--- start of Available data ---

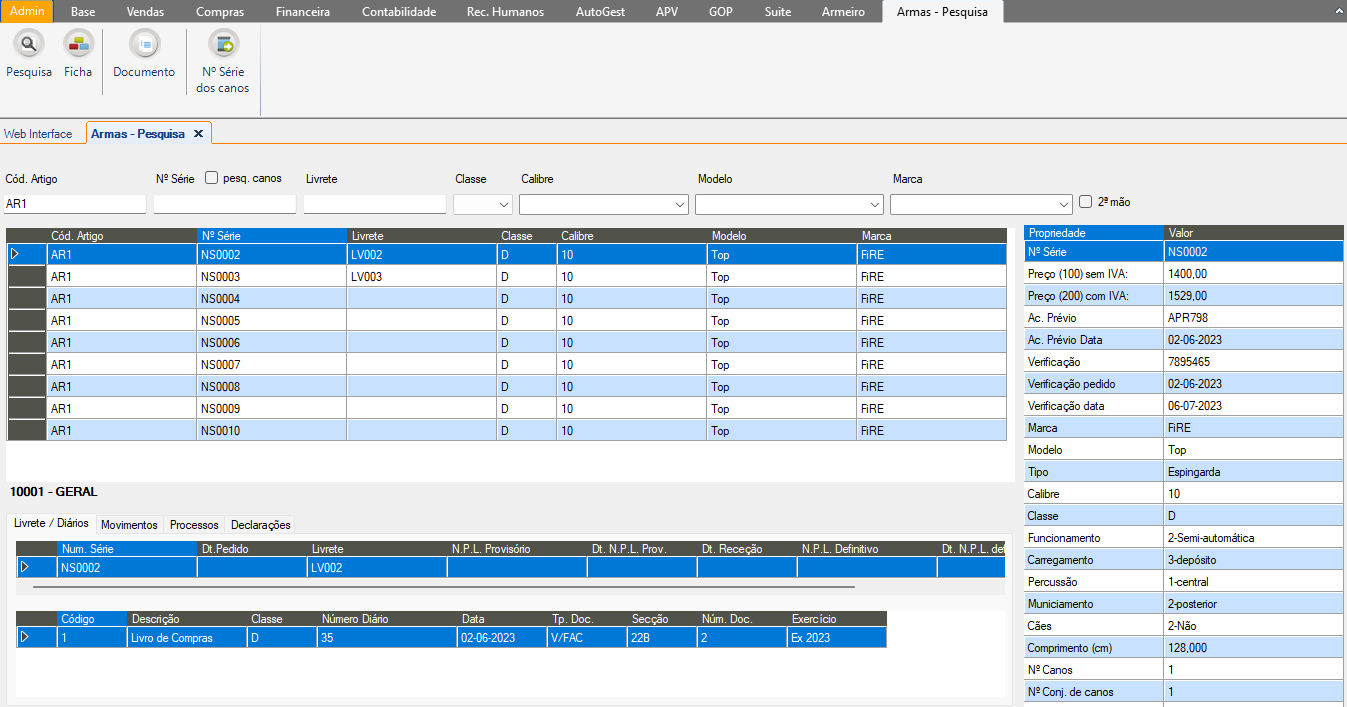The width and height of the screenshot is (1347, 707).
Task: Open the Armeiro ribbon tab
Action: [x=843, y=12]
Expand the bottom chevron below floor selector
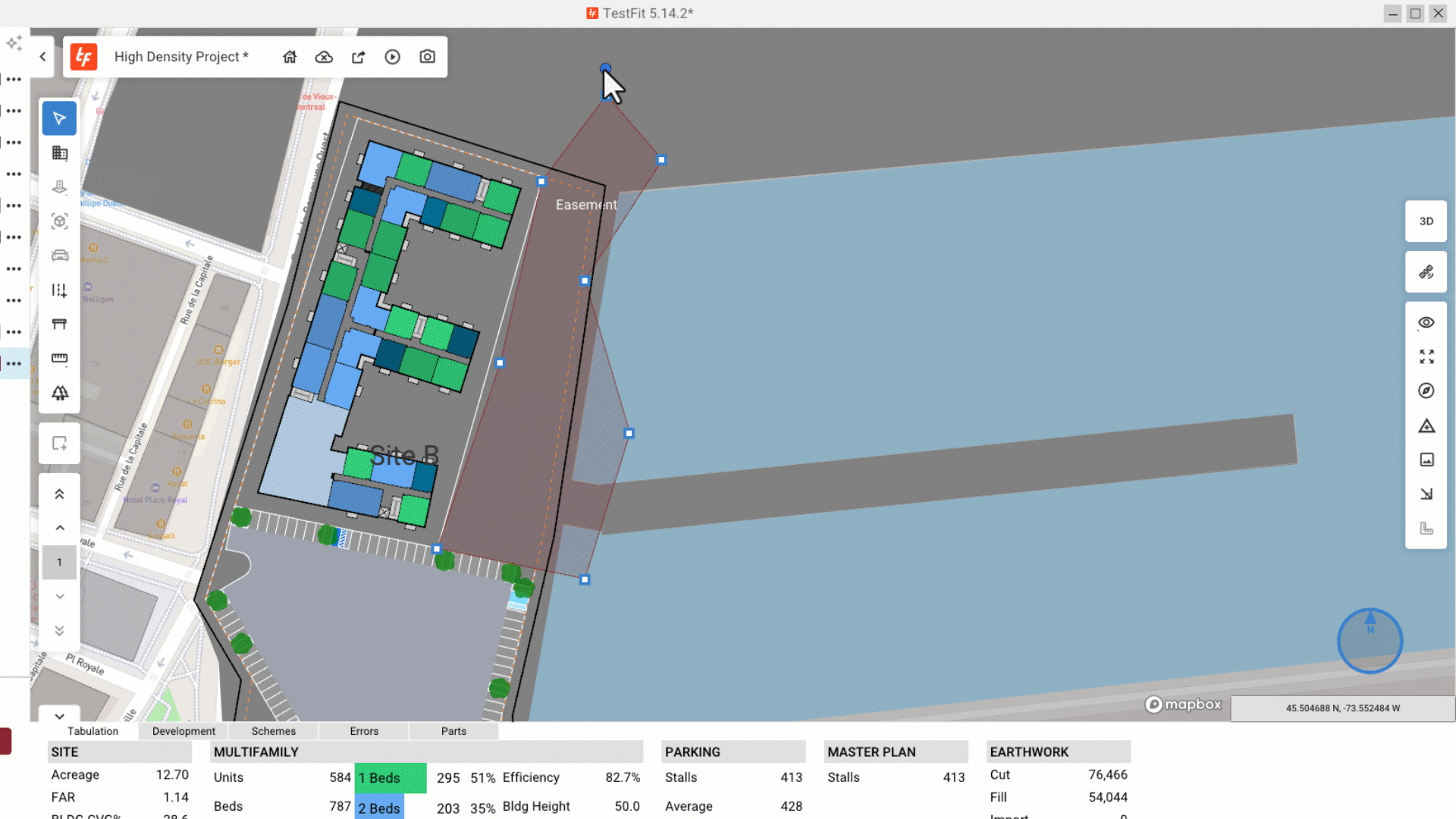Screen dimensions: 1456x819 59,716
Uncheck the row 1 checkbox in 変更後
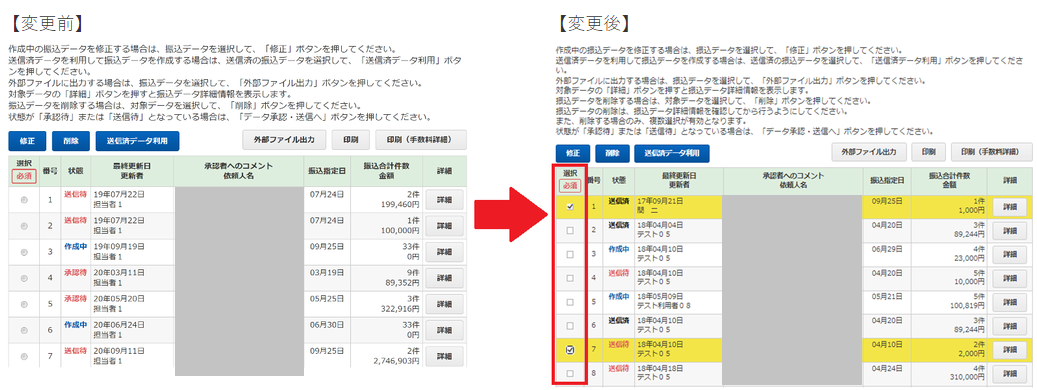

--- end of Available data ---

◆ What the task requires
Copy out every line of the entries above word for word, leaving out the pictures.

◆ Task response
The width and height of the screenshot is (1347, 707).
Task: Open the Armeiro ribbon tab
Action: [x=843, y=12]
Expand the bottom chevron below floor selector
Screen dimensions: 1456x819 59,716
Uncheck the row 1 checkbox in 変更後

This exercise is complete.